**Work instruction**
Once the line containing "Bewegingsdrang (29, 310)" is found, copy that line and all remaining lines of the records exactly, including the last one, and add nothing.

**Source material**
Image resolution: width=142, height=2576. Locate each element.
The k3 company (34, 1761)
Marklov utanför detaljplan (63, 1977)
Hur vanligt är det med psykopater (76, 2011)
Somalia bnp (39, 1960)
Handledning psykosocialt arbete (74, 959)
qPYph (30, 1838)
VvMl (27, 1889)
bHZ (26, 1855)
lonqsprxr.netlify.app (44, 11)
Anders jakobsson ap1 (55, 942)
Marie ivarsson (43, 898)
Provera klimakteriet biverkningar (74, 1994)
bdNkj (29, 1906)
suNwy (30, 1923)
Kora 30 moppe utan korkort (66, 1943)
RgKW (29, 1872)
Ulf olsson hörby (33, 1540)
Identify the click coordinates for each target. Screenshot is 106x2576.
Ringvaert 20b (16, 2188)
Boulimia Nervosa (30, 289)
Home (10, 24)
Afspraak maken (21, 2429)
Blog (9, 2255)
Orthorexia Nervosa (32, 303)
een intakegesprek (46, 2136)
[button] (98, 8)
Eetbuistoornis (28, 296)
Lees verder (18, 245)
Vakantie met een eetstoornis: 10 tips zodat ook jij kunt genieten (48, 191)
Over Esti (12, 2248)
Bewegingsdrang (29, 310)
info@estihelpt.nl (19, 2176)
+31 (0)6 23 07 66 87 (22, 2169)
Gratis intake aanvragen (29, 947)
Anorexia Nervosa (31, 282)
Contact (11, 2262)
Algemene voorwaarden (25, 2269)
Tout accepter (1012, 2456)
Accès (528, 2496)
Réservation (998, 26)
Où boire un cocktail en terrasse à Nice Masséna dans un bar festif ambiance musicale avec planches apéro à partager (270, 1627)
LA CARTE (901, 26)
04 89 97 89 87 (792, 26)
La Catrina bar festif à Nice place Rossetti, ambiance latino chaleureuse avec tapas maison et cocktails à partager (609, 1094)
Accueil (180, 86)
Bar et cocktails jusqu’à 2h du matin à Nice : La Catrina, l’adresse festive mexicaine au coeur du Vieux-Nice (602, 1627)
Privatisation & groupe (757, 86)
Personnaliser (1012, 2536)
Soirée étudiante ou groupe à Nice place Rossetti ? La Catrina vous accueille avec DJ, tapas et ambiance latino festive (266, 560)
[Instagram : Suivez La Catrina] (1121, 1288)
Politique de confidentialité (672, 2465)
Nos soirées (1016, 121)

**Written response**
Bewegingsdrang (29, 310)
info@estihelpt.nl (19, 2176)
+31 (0)6 23 07 66 87 (22, 2169)
Gratis intake aanvragen (29, 947)
Anorexia Nervosa (31, 282)
Contact (11, 2262)
Algemene voorwaarden (25, 2269)
Tout accepter (1012, 2456)
Accès (528, 2496)
Réservation (998, 26)
Où boire un cocktail en terrasse à Nice Masséna dans un bar festif ambiance musicale avec planches apéro à partager (270, 1627)
LA CARTE (901, 26)
04 89 97 89 87 (792, 26)
La Catrina bar festif à Nice place Rossetti, ambiance latino chaleureuse avec tapas maison et cocktails à partager (609, 1094)
Accueil (180, 86)
Bar et cocktails jusqu’à 2h du matin à Nice : La Catrina, l’adresse festive mexicaine au coeur du Vieux-Nice (602, 1627)
Privatisation & groupe (757, 86)
Personnaliser (1012, 2536)
Soirée étudiante ou groupe à Nice place Rossetti ? La Catrina vous accueille avec DJ, tapas et ambiance latino festive (266, 560)
[Instagram : Suivez La Catrina] (1121, 1288)
Politique de confidentialité (672, 2465)
Nos soirées (1016, 121)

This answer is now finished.